The problem -
Please show each line of the items below that contains the word "dimensions", copying every such line in full.

Provided data -
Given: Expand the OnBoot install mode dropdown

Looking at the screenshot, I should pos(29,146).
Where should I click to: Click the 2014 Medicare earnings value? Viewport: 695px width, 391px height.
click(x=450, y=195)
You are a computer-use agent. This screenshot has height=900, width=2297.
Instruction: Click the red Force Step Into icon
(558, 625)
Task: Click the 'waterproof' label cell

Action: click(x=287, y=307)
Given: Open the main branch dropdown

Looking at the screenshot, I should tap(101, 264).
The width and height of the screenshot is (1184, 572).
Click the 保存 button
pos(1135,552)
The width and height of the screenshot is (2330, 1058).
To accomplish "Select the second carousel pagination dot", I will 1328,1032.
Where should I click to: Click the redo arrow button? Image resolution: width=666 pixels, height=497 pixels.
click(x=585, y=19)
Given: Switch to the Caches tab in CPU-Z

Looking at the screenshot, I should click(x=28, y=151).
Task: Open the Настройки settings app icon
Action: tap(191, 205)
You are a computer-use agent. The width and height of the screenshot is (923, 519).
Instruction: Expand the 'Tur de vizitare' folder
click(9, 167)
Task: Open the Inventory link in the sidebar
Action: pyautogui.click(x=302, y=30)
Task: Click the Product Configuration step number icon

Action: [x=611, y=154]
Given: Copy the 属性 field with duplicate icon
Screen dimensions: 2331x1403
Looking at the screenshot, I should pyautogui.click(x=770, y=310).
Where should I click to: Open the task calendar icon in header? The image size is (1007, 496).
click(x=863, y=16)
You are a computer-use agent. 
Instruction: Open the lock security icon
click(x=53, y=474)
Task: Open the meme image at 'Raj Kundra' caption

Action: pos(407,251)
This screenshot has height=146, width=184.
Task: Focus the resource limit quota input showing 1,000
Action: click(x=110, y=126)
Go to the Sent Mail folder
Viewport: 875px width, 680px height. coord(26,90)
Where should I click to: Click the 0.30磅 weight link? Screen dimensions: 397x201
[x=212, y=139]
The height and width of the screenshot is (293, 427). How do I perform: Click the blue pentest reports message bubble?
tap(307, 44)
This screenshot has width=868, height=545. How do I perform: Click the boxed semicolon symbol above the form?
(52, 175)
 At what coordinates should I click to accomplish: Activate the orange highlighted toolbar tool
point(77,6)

Result of the task -
Screen dimensions: 2331x1403
Where should I click to: Click the 0.30磅 weight link? Screen dimensions: 397x201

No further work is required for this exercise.